Anyway, I carved out some time to devote to wrapping and shipping and when I got down to it I couldn't find my nieces' gift card.
I automatically assumed I lost it and in the third of a second it took to go from "Christmas wrapping FUNSIES!" to "FUCK! I lost a big fat gift card," my Christmas mojo evaporated. Like poof, gone. Like, I am a failure, I better just pack it in now, take a couple of Tylenol, chased with some Advil, a tension headache is coming. Oh hello! Here it is. Where's the couch? I suck.
But today, mysteriously, I don't. Suck, that is. Knitting Kris said something nice about a project of mine on Ravelry and it got me thinking about myself and well, I am the Goddess of Cables. Didn't you know?
It's all because of this:
This is a cable washcloth I knit as a gift out of some Peaches & Creme cotton. Well, it's not that I knit it, per se, just that all I needed for this project was the first couple of rows of the cable pattern. My mind somehow infers the rest of the pattern.
I will miss the most obvious metaphor, but for some strange reason knitting cables comes very easily to me. (Well, the FO has more than one error, but that's because my attention to detail has been sucking wind, not because I didn't know what I should have done. Seriously the more I look at that the more errors I see. Whatta dope.)
So little comes easy to me. I've spent about ten or so years feeling like crap about myself, about my mind, about my abilities, about my worth as a human being, and well, now someone says something nice and I'm swinging ecstatically out on the opposite pole. The mood vacillations are severe, I can scare myself. Maybe it's menopause.

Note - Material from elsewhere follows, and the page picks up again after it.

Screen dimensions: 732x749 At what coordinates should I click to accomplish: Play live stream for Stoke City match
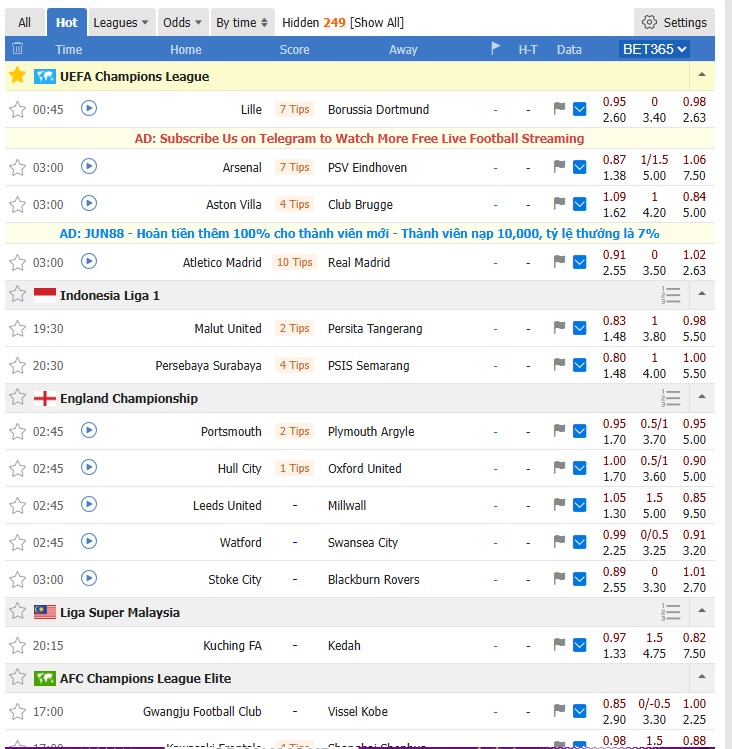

Or maybe it's just too much Twilight.
I have always been a drama llama. But coming in contact with the overwrought, long winded, ridiculously improbable story lines of the Twilight series, has brought me back in touch with my unique brand of crazy. And yesterday I was in Volterra (via audiobook)(for the umpteenth time) with Bella not thinking Edward loved me even though every thought and gesture bespeaks otherwise, and we were almost killed, and it was hard. Very hard. Life is hard. Being in love with a literally stone, ice cold Dionysis is hard. (OMG! Not only did I make a pun, I realized I punned!)
Seriuhsly, though. Seriuhsly. As Cleoland has taught me, "Twilight means never having to say you're kidding." This advice works in real life too. I remind myself, life is short. If it's not feeling sweet, it's best to move on and quickly. It's more fun to spend one's time knitting, than sulking on the couch, wallowing in disapprobation. I am a speshul angel snowflake, I may not remember where I put things sometimes, but with the knitting? Iz haz mad skillz.**
*Hyperbole, as is most of this post. Drama llama = me. Remember?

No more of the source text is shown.